PROBLEM TO WORK ON
Before copying, remove every picture, and then repeat all entries below precisely as written.

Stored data
#####
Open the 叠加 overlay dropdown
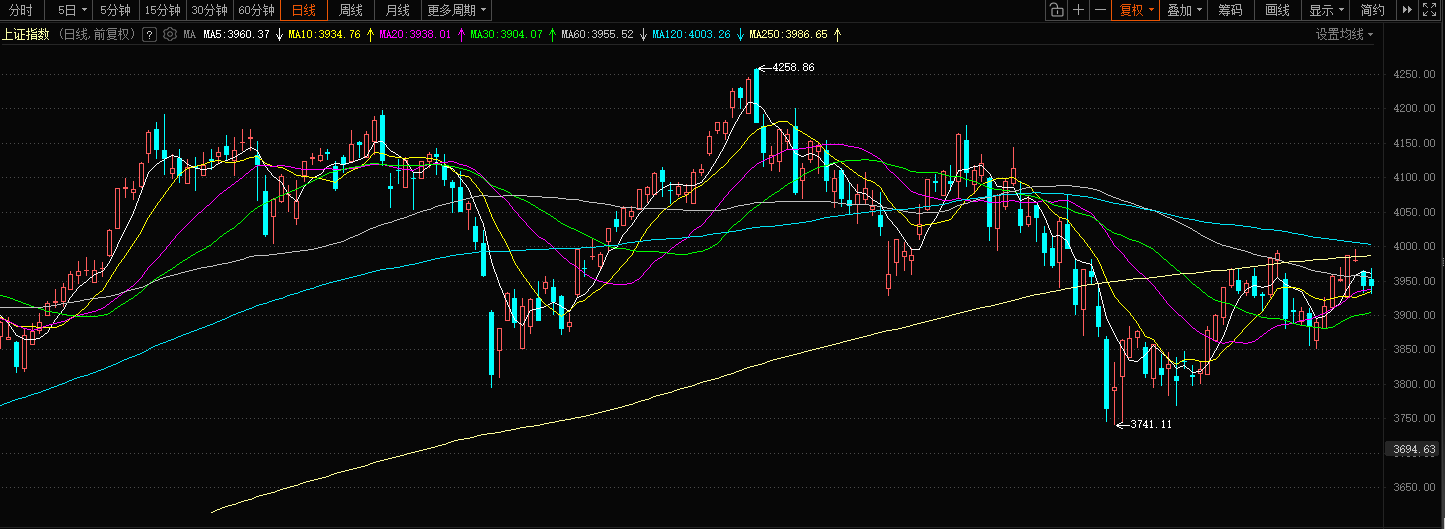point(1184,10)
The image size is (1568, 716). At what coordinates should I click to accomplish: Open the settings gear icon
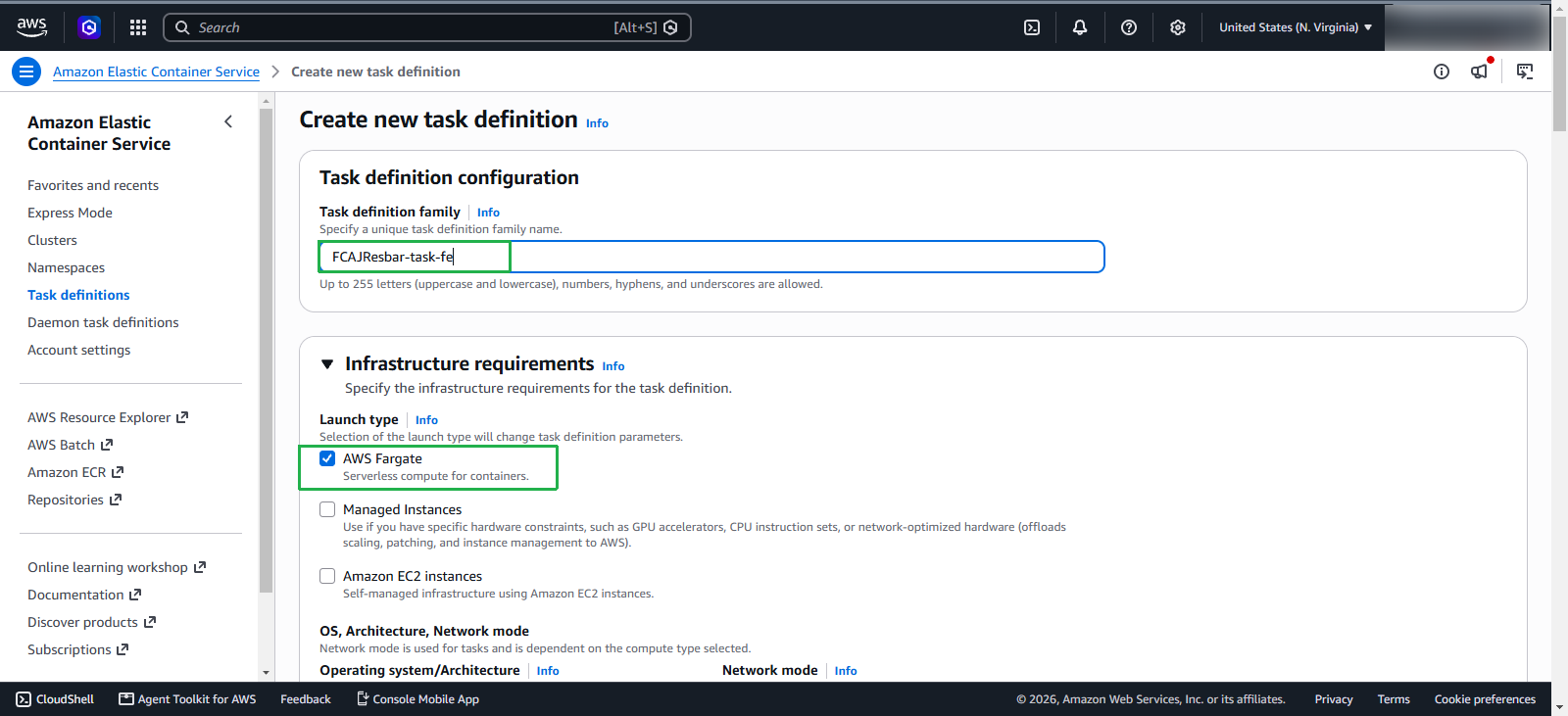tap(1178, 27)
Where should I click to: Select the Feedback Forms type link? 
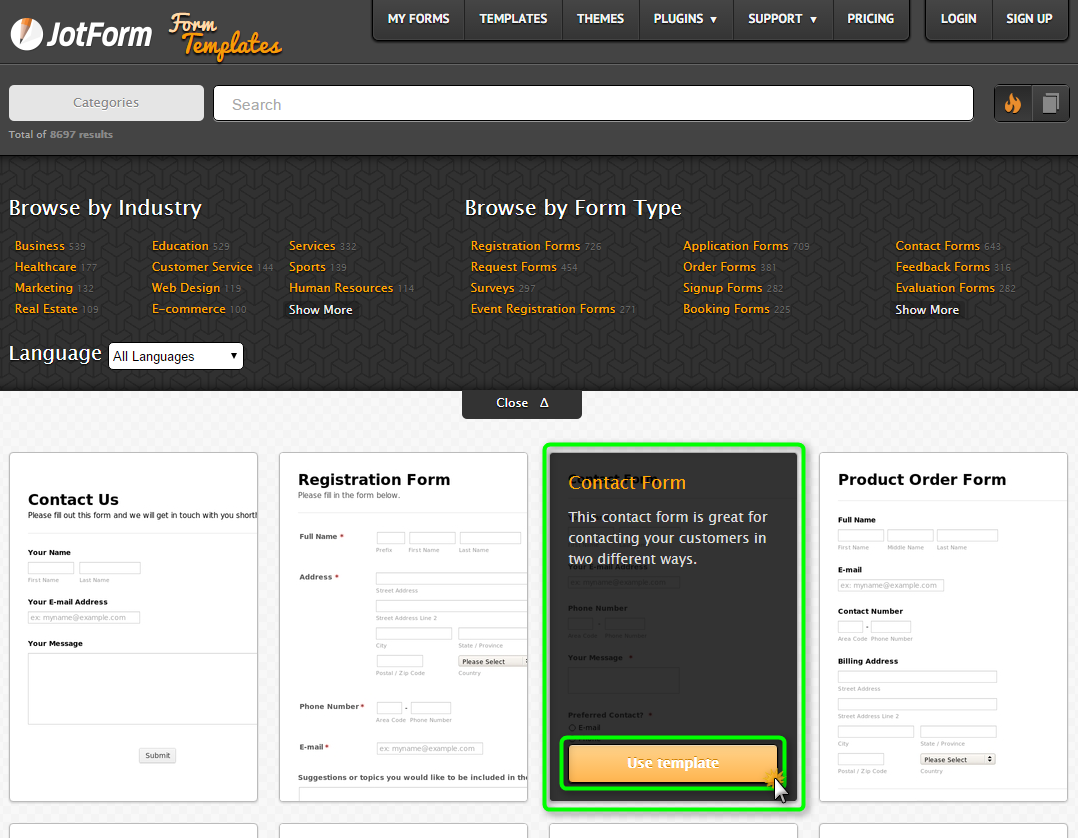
#####
RESPONSE AREA
Open the 叠加 overlay dropdown
point(1184,10)
The image size is (1568, 716). At what coordinates should I click to accomplish: Open the settings gear icon
tap(1178, 27)
Where should I click to: Select the Feedback Forms type link? 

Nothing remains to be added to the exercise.